A disengagement in politics

student march

Written by Jasmine York

Although I have noticed an increasing interest in politics among young people, and while it is refreshing to see a diminishing ignorance in public affairs, it seems that the younger population are still the most unlikely to vote: in 2010, 44% of people aged 18-24 voted in the General Election (UK Political Info). This is the lowest percentage out of the 6 categories, with those over 65 being the most active voters. I believe that an undoubtedly present apathy among young people contributes to the neglect from politicians – they are past caring. Goodbye, EMA. Hello pensions.

There is a lot of work to be done in order to attract young people to politics and with the General Election coming in just a matter of months, I hope to see the parties working particularly hard with this age group. I believe that the absence of politics from the National Curriculum is a fundamental flaw that has contributed significantly to young people’s indifference. Without being educated on political parties, how the government works and the significance of voting, young people are confused when confronted by the choice of who to elect. This is without mentioning the petty, child-like point scoring between party leaders which only results in further hesitation and reluctance. I feel that young people are hugely neglected by politicians because we feel young people have nothing to contribute. But how are we supposed to engage when we are not taught, advised or listened to? The more the politicians choose to ignore us, the more distant from politics we become. I feel it is partly up to the political parties to make a conscious effort to break this cycle, however, we must play a decisive role. If we are not proactive, then be prepared for an ongoing rise of travel costs – train ticket prices have increased by on average 2.2% (The Guardian). Those at university will already be feeling the impact of the atrocious £9000 tuition fees and maybe experiencing doubt in whether a degree education is even worth it. Once young people are enlightened of what social factors affect them, I believe they will become more concerned with who runs the country. The Green Party are for scrapping university tuition fees. Labour plan to improve citizen education in schools in order to encourage young people to vote. They also plan to bring voting to the 21st century by allowing individuals to choose online.

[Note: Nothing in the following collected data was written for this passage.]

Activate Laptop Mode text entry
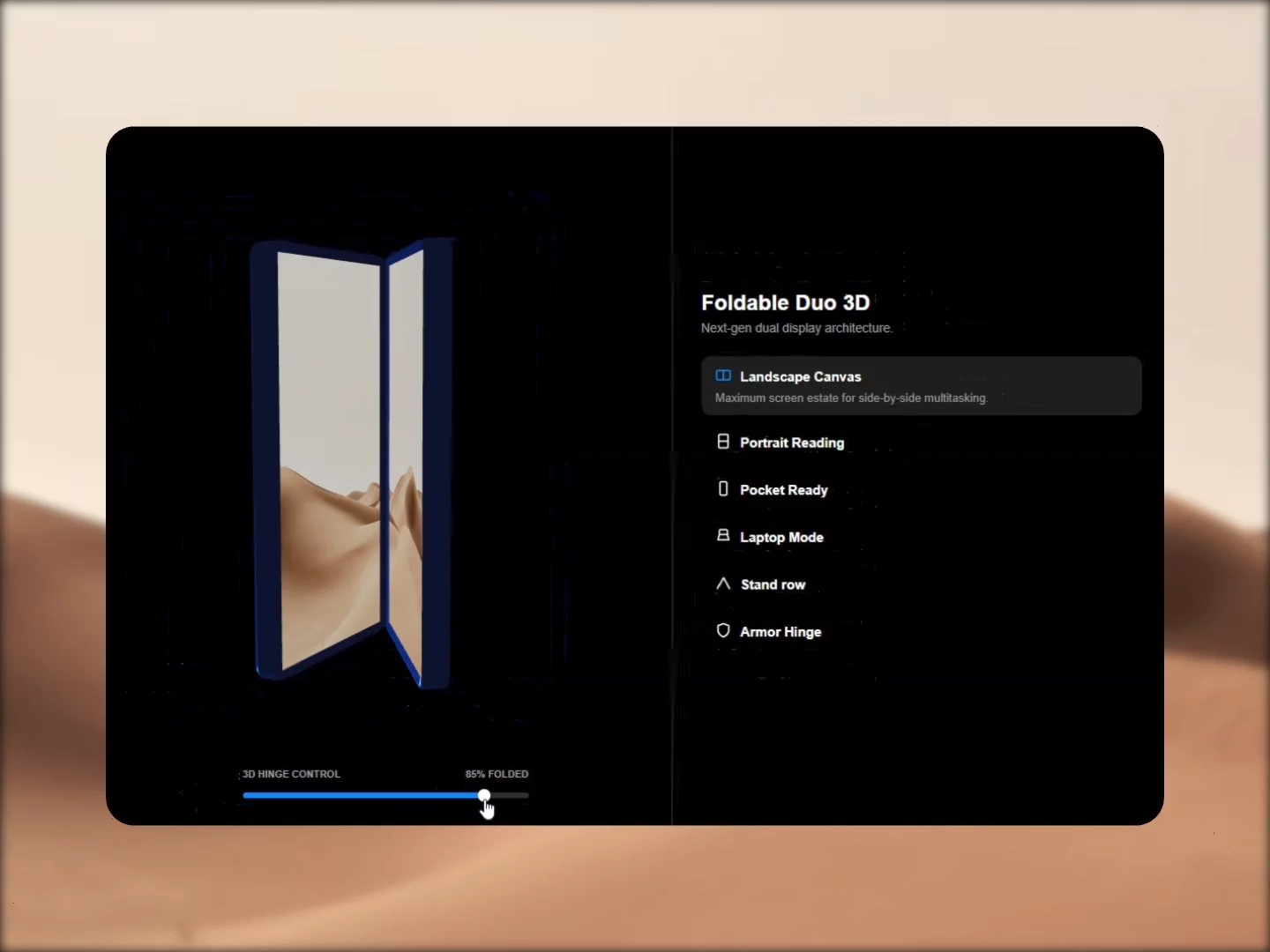This screenshot has height=952, width=1270. [781, 537]
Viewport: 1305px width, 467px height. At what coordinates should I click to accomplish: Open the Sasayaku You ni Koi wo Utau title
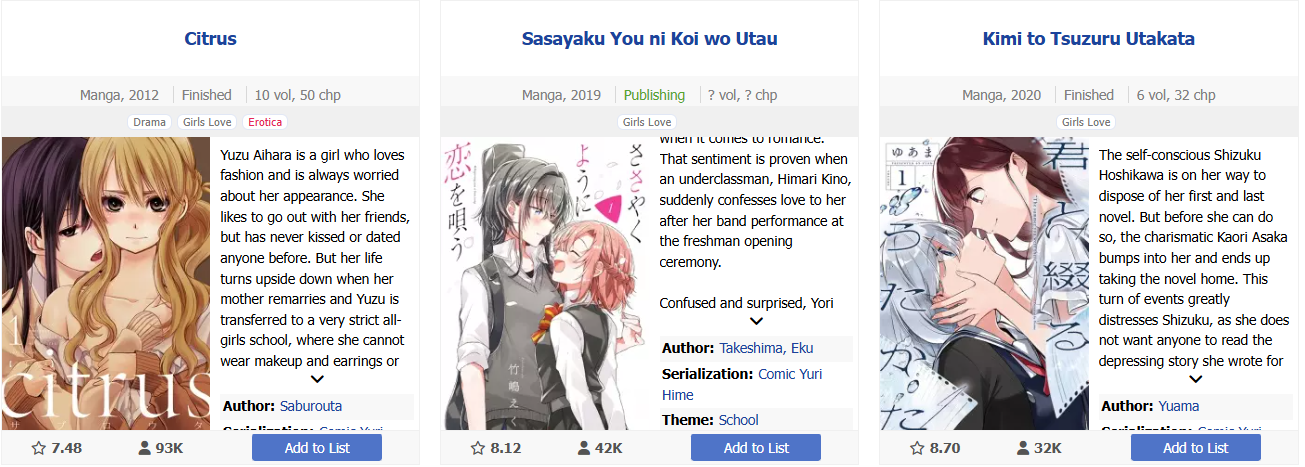click(x=649, y=39)
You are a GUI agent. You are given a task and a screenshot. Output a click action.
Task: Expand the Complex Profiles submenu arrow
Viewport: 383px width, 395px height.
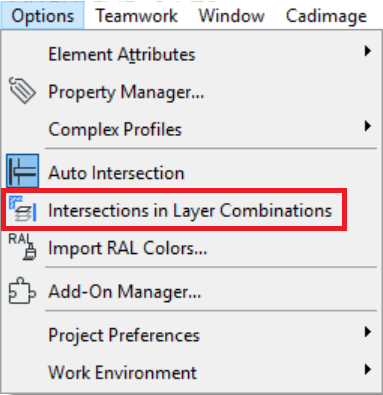point(368,126)
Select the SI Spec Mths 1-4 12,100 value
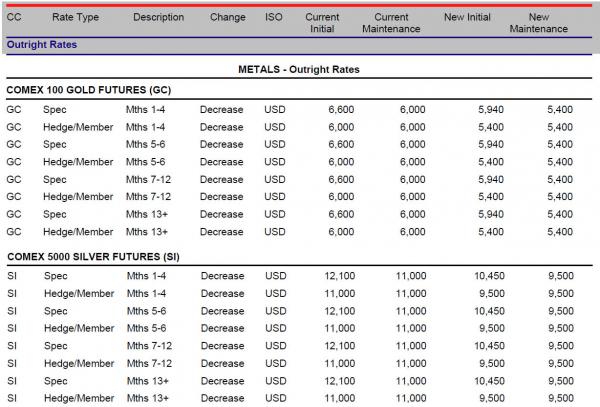 [x=340, y=276]
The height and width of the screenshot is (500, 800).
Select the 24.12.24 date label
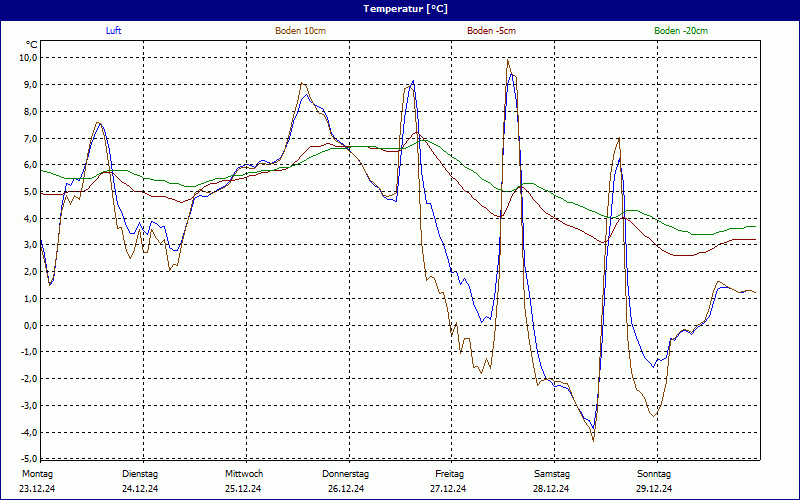(139, 489)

I think it is important for politics to be tailored to young people because it will evoke interest and encourage debate. Russell Brand has identified this and by using his comedic, authoritative demeanour, he has stimulated debate. His conviction that voting is pointless will be appealing to those who are lazy and ignorant, who are therefore easily convinced. However, it also appeals to those who did have an intention to vote but have become disillusioned by his ideas. While I enjoy watching him destroy American media and while I can just about see some logic behind the idea of not voting, I feel it best to educate viewers on policies so that they can form their own opinion. Brand profusely points out that media channels have their own agenda. Well, so does he.

A new wave of interest in politics is evident and I believe it to be, at least in part, provoked by the Scottish referendum campaign. Thousands of 16-17 year olds were engaging and getting involved and their votes and contributions made a difference. This shows that young people can be political. Notice the uproars on social media when a member of UKIP makes a discriminatory comment. Notice the number of young campaigners who are involved with Greenpeace. Notice the reactions to news stories on Tumblr. Notice the noise we are making. I vividly recall the fury in the debate when deciding to legalise gay marriage. Voting is a right and we should take full advantage of it.